O processo seletivo emergencial nº 1/2017 previa a contratação de pessoal para a execução das atividades de cuidador de idoso, digitador, educador social e instrutor de circo, de informática, de música e de teatro, num total de 30 vagas, nos termos da portaria nº 39.355/2017, publicada no Diário Oficial do Município, de 12/04/2017. Segundo a juíza é inconstitucional, pois é exigido concurso para o ingresso no serviço público e nessas condições não há necessidade de contratação emergencial, já que as funções mencionadas são corriqueiras e continuamente prestadas pela Administração Pública. Além disso, o último concurso ainda possui validade e para os cargos disponibilizados há pessoas esperando serem chamadas.
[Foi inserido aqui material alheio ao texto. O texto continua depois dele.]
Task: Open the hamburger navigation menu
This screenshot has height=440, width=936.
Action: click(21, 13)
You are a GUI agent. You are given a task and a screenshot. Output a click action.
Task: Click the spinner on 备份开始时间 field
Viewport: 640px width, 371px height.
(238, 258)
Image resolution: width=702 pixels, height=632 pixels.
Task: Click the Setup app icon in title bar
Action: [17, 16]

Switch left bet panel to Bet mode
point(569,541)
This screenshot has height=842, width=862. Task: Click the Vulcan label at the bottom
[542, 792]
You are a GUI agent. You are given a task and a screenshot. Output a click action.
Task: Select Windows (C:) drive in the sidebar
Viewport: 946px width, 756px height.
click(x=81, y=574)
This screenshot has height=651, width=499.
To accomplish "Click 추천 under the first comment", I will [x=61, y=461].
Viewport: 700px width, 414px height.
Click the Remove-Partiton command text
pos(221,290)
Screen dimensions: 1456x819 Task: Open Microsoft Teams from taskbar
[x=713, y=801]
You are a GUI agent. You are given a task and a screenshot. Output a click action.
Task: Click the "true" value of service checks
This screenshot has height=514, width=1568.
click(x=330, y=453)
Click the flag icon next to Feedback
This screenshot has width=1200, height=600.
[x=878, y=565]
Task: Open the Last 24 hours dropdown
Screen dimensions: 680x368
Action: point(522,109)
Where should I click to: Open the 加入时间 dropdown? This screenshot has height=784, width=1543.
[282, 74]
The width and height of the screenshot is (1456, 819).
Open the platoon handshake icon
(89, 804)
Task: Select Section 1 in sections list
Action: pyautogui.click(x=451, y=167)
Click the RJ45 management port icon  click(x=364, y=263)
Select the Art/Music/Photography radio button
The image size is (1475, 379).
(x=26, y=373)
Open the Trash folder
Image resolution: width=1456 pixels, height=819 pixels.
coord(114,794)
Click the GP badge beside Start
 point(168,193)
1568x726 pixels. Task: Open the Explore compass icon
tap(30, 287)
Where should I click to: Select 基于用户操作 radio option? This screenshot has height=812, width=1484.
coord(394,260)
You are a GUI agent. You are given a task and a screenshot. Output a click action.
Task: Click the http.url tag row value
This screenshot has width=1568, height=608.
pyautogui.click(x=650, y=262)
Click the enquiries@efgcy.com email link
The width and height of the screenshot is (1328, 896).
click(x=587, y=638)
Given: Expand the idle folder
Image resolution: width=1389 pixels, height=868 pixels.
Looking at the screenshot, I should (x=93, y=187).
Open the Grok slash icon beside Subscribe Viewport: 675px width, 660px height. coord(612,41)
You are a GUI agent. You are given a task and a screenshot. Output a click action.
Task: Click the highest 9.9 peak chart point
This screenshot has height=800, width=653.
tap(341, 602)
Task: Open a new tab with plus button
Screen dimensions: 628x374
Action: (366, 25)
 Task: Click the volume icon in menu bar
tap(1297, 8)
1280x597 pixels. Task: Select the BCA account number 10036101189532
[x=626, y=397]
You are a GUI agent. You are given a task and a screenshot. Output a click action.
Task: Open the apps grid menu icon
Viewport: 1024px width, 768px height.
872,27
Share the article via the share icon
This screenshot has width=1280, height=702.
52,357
A juíza concluiu que não há necessidade temporária ou de fato imprevisível e, tampouco, de excepcional interesse público.  Para que o processo seletivo emergencial fosse realizado. Outro ponto abordado é que nada há no edital que justifique a iminente necessidade de pessoal, em detrimento dos candidatos já aprovados em concurso público regular, ainda em vigor, que aguardam contratação. Ana Claudia de Moura Querido ainda diz em sua decisão o seguinte: "Há consistência na alegação de que as atividades indicadas no edital são de prestação continuada, não havendo sequer indícios de excepcional interesse público ou de necessidade temporária nas contratações emergenciais.Além disso, existe risco de dano, uma vez que a continuidade do processo seletivo poderá implicar em desperdício de verbas públicas com a contratação supostamente irregular de servidores, em violação à exigência constitucional de concurso público." e finaliza "Há, ainda, possível prejuízo dos candidatos aprovados em certame regular, que aguardam contratação.Por isso, concedo a tutela provisória de urgência para para determinar a suspensão do Processo Seletivo Emergencial nº 1/2017, sob pena de multa diária de R$500,00."

A prefeitura poderá se pronunciar nas próximas horas.